Он не лгал, я чувствовала это. И, устроившись под его рукой, не мешала рассказу.
— Я потом долго не мог заставить себя в кровать лечь. И вообще заснуть. Все казалось, что умру. Усну и не проснусь. Мне стыдно было рассказывать об этом отцу, он бы не понял.
— И что ты делал?
— Забирался в постель к брату. Почему-то казалось, что если он рядом, то со мной ничего не случится. И видишь, не случилось.
В Гримхольде, полагаю, брата не было.
— Потом, уже в школе, страх прошел сам собой. Там за счастье было до кровати добраться и уснуть раньше, чем кто-то начнет храпеть… или разговаривать во сне… или не во сне. Подъем в шесть утра, умывальника всего два, а нас — две дюжины. Кто встал раньше, тот добрался до воды. Кто не добрался, тот к завтраку опоздал… кто опоздал, тот ждет обеда. Как-то быстро стало не до страхов.
Мама время от времени заговаривала о том, что домашнее образование неспособно заменить приличный пансион, где меня бы научили тому, что следует знать и уметь девушке.

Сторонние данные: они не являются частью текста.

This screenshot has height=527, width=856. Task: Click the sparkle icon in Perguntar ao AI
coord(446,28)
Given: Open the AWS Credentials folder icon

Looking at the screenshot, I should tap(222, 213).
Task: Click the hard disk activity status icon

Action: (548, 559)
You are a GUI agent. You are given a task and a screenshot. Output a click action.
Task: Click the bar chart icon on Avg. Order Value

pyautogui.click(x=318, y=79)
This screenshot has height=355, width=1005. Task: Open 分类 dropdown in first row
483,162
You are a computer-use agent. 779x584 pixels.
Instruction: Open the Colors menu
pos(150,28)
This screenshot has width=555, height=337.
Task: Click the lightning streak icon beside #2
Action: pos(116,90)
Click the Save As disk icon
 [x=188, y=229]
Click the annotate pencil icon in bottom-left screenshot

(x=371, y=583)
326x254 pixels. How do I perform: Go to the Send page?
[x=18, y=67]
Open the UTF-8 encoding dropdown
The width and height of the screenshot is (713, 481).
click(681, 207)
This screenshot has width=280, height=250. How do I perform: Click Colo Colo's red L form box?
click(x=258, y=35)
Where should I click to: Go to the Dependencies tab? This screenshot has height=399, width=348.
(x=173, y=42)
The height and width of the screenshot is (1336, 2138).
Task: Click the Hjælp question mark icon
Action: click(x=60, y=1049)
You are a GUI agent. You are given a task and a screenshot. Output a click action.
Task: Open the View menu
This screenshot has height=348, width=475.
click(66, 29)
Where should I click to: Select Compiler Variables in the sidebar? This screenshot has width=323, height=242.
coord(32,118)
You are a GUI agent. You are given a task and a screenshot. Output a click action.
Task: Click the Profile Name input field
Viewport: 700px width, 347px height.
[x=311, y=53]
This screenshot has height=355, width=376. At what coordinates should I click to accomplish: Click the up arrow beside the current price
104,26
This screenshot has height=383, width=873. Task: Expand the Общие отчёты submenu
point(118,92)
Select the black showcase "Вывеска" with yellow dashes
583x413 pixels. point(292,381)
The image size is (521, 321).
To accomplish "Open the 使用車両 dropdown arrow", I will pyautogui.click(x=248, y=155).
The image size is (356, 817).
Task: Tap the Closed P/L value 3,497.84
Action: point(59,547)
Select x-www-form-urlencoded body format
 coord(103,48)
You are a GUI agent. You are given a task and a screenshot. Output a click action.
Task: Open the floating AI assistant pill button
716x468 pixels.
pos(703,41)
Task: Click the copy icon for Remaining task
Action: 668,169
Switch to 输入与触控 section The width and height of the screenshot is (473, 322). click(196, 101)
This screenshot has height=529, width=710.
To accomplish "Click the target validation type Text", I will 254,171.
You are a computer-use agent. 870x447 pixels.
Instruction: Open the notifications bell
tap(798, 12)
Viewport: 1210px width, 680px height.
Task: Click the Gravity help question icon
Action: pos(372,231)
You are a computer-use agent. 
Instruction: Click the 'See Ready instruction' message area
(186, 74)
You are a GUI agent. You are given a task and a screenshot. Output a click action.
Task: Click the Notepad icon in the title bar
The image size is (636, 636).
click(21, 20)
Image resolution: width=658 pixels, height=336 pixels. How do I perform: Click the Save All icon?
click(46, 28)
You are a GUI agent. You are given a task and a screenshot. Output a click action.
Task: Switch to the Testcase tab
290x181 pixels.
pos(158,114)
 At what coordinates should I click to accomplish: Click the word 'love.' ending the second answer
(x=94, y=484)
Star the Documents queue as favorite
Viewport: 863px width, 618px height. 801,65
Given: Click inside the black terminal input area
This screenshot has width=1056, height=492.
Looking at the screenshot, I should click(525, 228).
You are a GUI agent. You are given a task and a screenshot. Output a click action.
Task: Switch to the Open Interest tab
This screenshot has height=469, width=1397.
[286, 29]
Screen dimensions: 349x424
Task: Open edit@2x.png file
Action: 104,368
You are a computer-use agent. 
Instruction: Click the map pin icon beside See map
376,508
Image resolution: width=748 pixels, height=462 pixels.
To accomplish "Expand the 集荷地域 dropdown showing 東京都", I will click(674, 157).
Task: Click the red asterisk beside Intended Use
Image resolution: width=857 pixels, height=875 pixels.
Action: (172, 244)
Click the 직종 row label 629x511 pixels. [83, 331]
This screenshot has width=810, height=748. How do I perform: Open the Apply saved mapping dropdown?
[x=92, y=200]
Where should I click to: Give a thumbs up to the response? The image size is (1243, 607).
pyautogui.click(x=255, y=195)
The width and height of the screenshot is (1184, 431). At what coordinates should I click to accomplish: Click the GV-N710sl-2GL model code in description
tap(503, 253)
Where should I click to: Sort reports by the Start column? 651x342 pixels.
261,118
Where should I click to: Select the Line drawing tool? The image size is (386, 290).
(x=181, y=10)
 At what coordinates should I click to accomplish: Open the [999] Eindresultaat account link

— Потом я боялся Каменного лога. Слышал рассказы, хотя в школе запрещалось говорить о нем. Но разве кто способен заткнуть подросткам рты? В дортуаре по ночам обсуждали, чувствует ли боль тот, кто сгорает заживо. И долго ли он проживет.
Я больше не задаю вопросов, но Оден сам отвечает:
— Чувствует. И живет долго. Мы вообще живучие… Еще боялся за брата, когда он ушел. Виттар очень мягкий, ранимый и впечатлительный. Но он вернулся… Страхов много, Эйо. Вопрос лишь в том, что им противопоставить.
— Я не хочу бояться.
Высвободив руку, дотягиваюсь до его щеки. От родинки к родинке, по спирали. Сворачивая и разворачивая, невзначай касаясь волос, которые отросли и стали жесткими, как проволока. А вот подшерсток все еще мягкий. Его приходится вычесывать мелким гребнем, иначе сбивается колтунами.
— Поцелуешь? — Оден жмурится.
Попробую.
Жаль, что гроз больше нет. В тот раз мне было куда проще решиться.
Альва.
Если бы и имелись сомнения, то сейчас исчезли бы.
У Одена всякие женщины были, и человеческие, довольно слабые, хрупкие; и вымески, отличавшиеся выносливостью и некоторой грубоватостью облика; и псицы, пусть и низшего рода. Случайные ли были встречи, для которых хорошо подходили королевские маскарады, или же связи, порой рождавшиеся из этих встреч, но редко длившиеся дольше недели-другой.
Были жены, которым надоели замужество и скука, вдовы, уставшие нести вечный траур в ожидании нового приговора райгрэ, и порой — почтеннейшие матери семейств, еще не старые, но уже утомленные собственной почтенностью.